• Alexandre Amaral Filho

STF julga constitucional a terceirização em atividades fim

“Enfim, somos chamados a decidir entre utopia e realidade”, pronunciou o voto do relator Gilmar Mendes em 15/06, última quinta-feira, ao julgar a constitucionalidade da terceirização de atividades-fim. O placar da votação do plenário, de 7 a 4, lhe deu razão.



Esta inovação nas normas trabalhistas foi trazida pela reforma de 2017 – até aquele ano, somente atividades-meio eram permitidas. A novidade foi objeto de diversos questionamentos judiciais desde então. A polêmica se baseou na acusação de que a terceirização da atividade fim infringiria diversos dispositivos da CRFB/88 ao causar a precarização das condições de trabalho.


Contudo, o mencionado julgamento pela improcedência de Ações Diretas Declaratórias de Inconstitucionalidade que questionavam este aspecto da reforma trabalhista gerou dois efeitos importantes para pacificar a questão: o primeiro, a de declaração de constitucionalidade (isto ocorre quando um pedido de inconstitucionalidade é indeferido); o segundo, o de conceder efeitos erga omnes (isto é, que alcançam toda a sociedade, indistintamente).


A posição vencedora no plenário da Corte entendeu que a terceirização de atividade-fim, por si só, não necessariamente implica na precarização do trabalho ou fraudes, abusos e ilicitudes.

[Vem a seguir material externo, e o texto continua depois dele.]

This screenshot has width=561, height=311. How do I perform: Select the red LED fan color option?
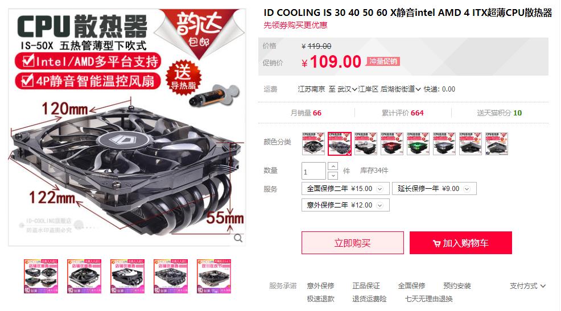392,144
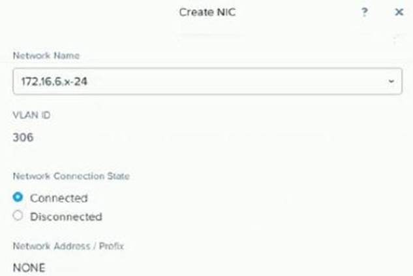Screen dimensions: 413x276
Task: Click the Connected option label
Action: point(59,198)
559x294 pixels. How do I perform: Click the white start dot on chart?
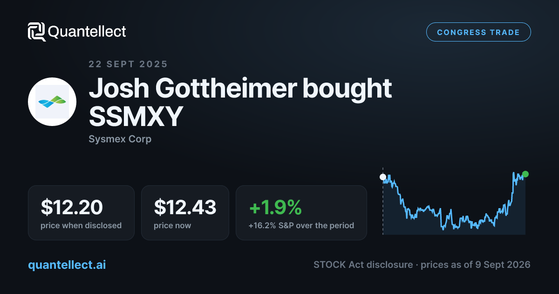coord(383,177)
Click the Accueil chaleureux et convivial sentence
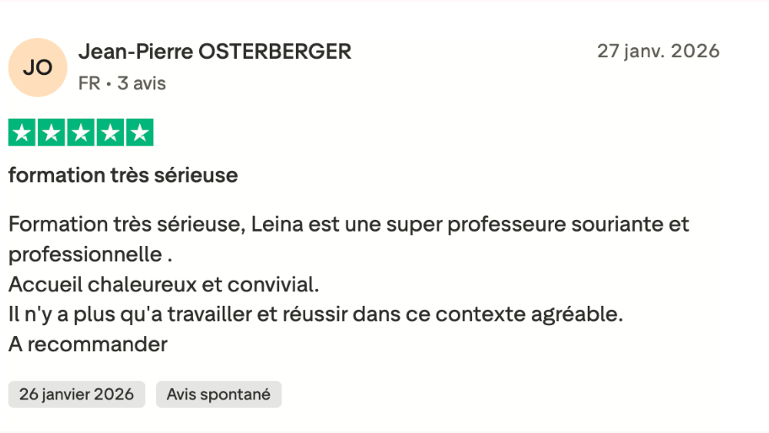The height and width of the screenshot is (433, 769). 164,284
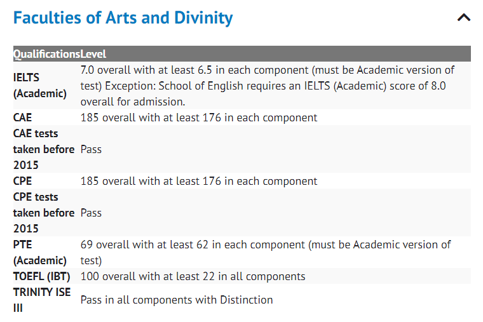Click the CAE row's 185 overall requirement

[198, 117]
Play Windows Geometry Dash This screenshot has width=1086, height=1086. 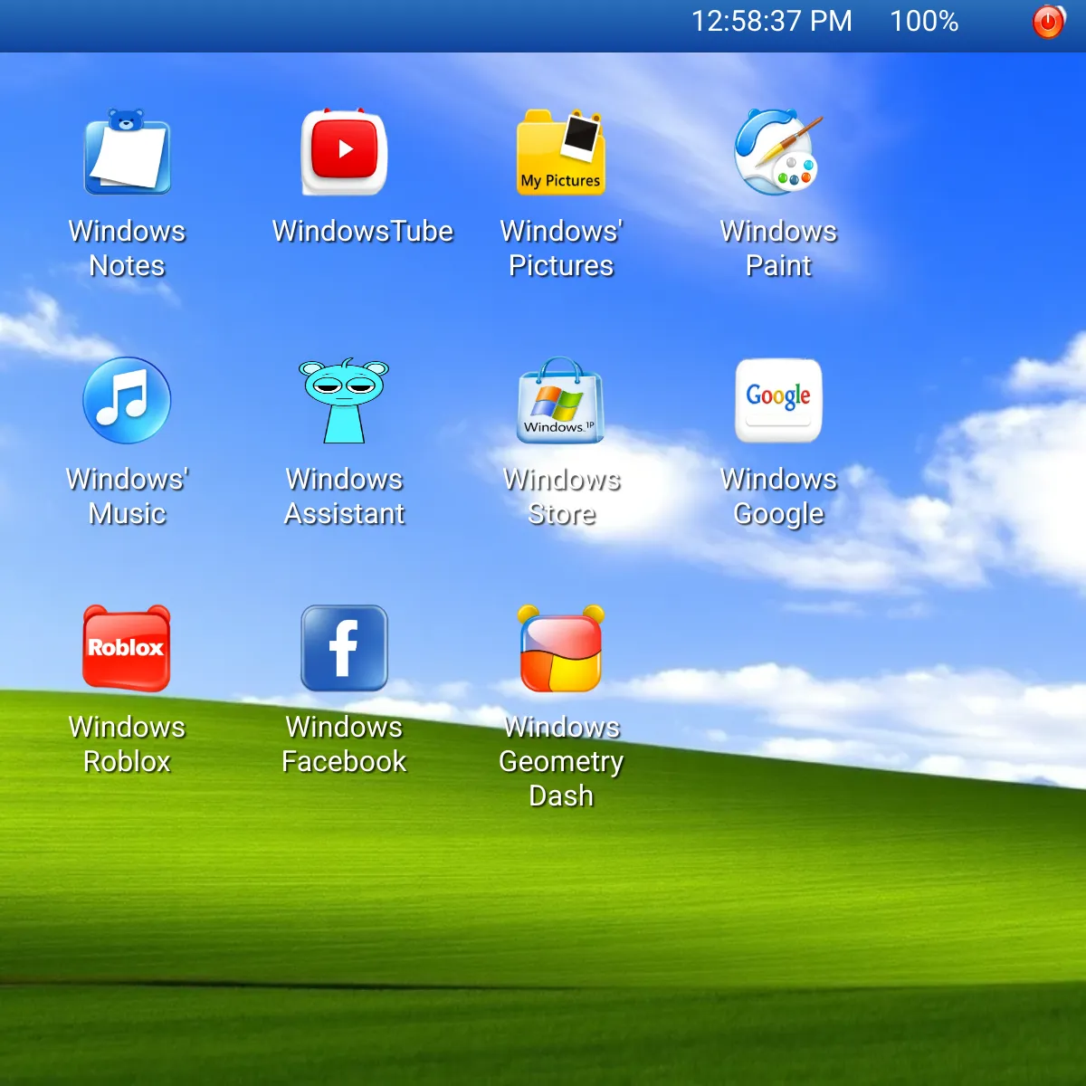(561, 648)
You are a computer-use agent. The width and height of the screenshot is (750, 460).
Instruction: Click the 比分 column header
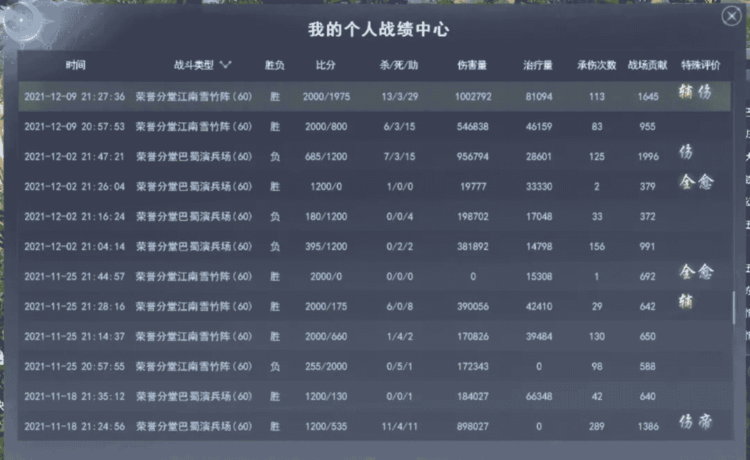click(x=324, y=66)
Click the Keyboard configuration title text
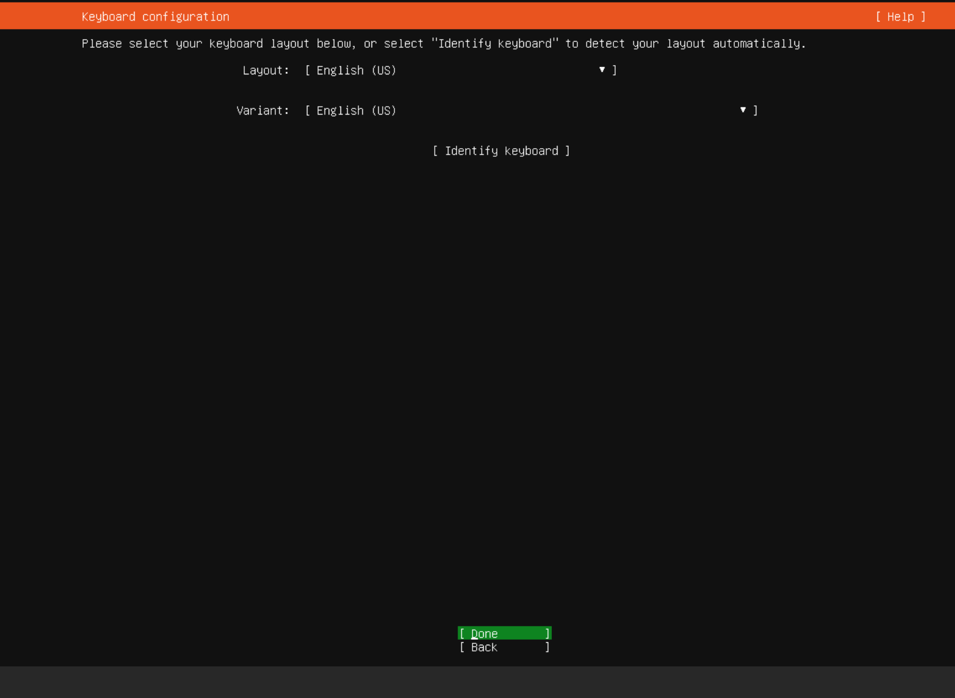The width and height of the screenshot is (955, 698). tap(155, 17)
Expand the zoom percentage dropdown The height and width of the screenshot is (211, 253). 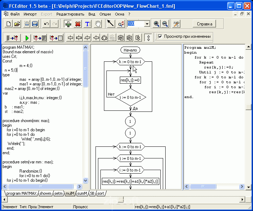tap(147, 24)
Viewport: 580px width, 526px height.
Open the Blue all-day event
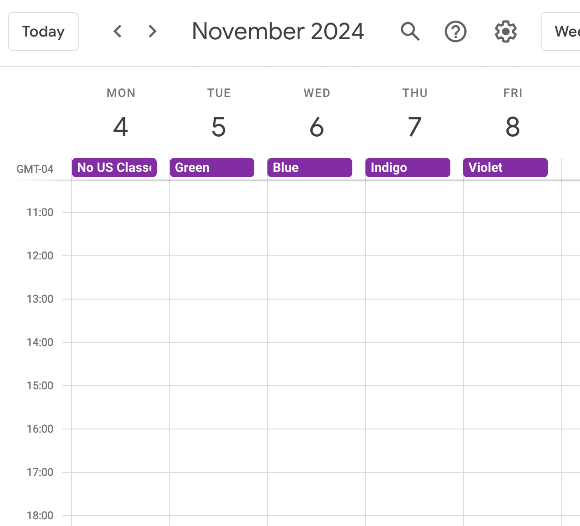(310, 167)
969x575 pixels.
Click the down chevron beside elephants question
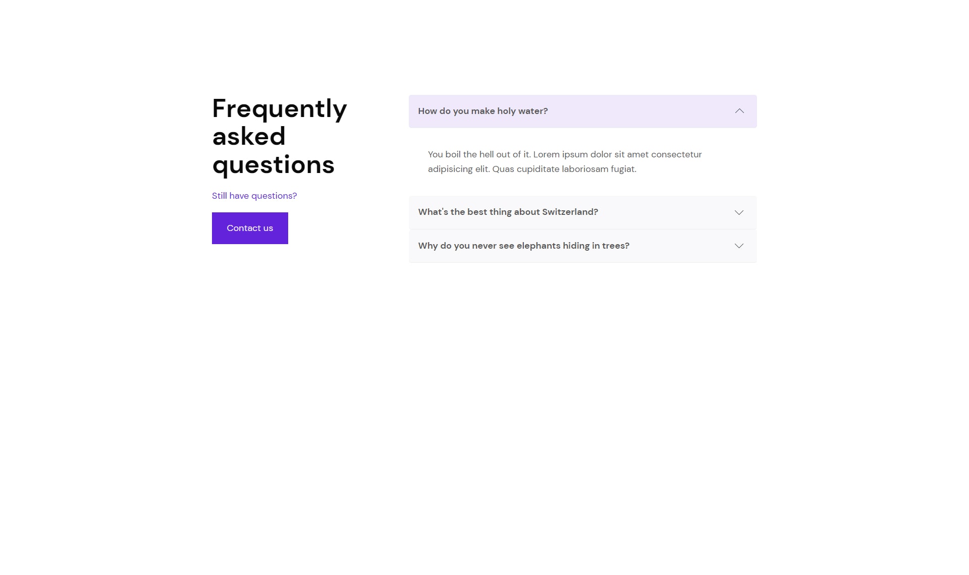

Além do que, ponderou que reconhecer a sua legitimidade é uma forma de equilibrar e equalizar a relação entre valorização do trabalho com a livre iniciativa – vetores de igual relevância para o texto da CRFB/88. Isto, pois, o relator salientou que a imposição no sentido da internalização da cadeia produtiva resulta na mitigação da liberdade de iniciativa, sendo a externalização de etapas de produção para agentes especializados um fator importante para a eficiência.


O julgamento, do ponto de vista prático, significa uma maior segurança jurídica acerca da possibilidade de contratação de empresas terceirizadas para o desempenho de funções relacionadas à atividade-fim do contratante. Até o pronunciamento do STF, pode-se dizer a prática estava mais suscetível a um questionamento por meio de decisão de juízes de primeiro grau.